Extraction We make a screenshot automatically every 10 frames for each video. Classification We divide images into 6 types according to different modes of clean after recognition. Dataset Augmentation For some similar images we randomly flip them up-down or left-right in order to improve generalization ability of the model.
Training set consists of 12000 images Testing set consists of 2400 images
The project choosed two models to test: Dense net and shuffle net.
Generally,deeper a convolutional networks is, more accurate it could be. However, information could vanish by the time it reaches the end (or beginning) of the network.
One possible method is to create short paths from early layers to later layers.
DenseNet applies this idea. Compared with other deep CNN, it has several strengths:
- Relatively fewer parameters for comparable accuracy.
- It connects all matching layers directly with each other, which ensures maximum information flow between layers.
- It has a regularizing effect, which makes it easier to train.

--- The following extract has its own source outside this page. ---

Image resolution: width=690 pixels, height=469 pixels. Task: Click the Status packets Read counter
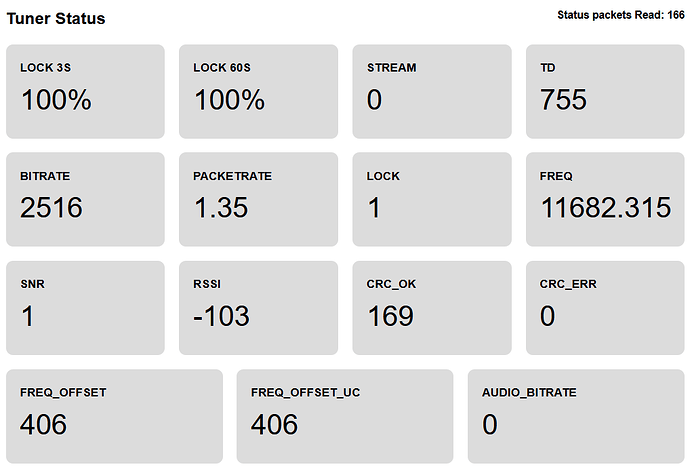(x=620, y=15)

- It relieves problems of gradient vanishing and model degradation
Besides accuracy, speed is another important consideration. Real world tasks often aim at obtaining best accuracy under a limited time and computational budget. Therefore, lightweight architectures are motivated
Small convolution, especially 1*1 convolution has been proved to be a good way to be ‘light’, but always companied with troubling computation complexity
- ShuffleNet propose 2 methods to deal with it:
- Pointwise group convolution, which helps to reduce computation complexity.
- Channel shuffle, which reduces the loss of information owing to the group convolution.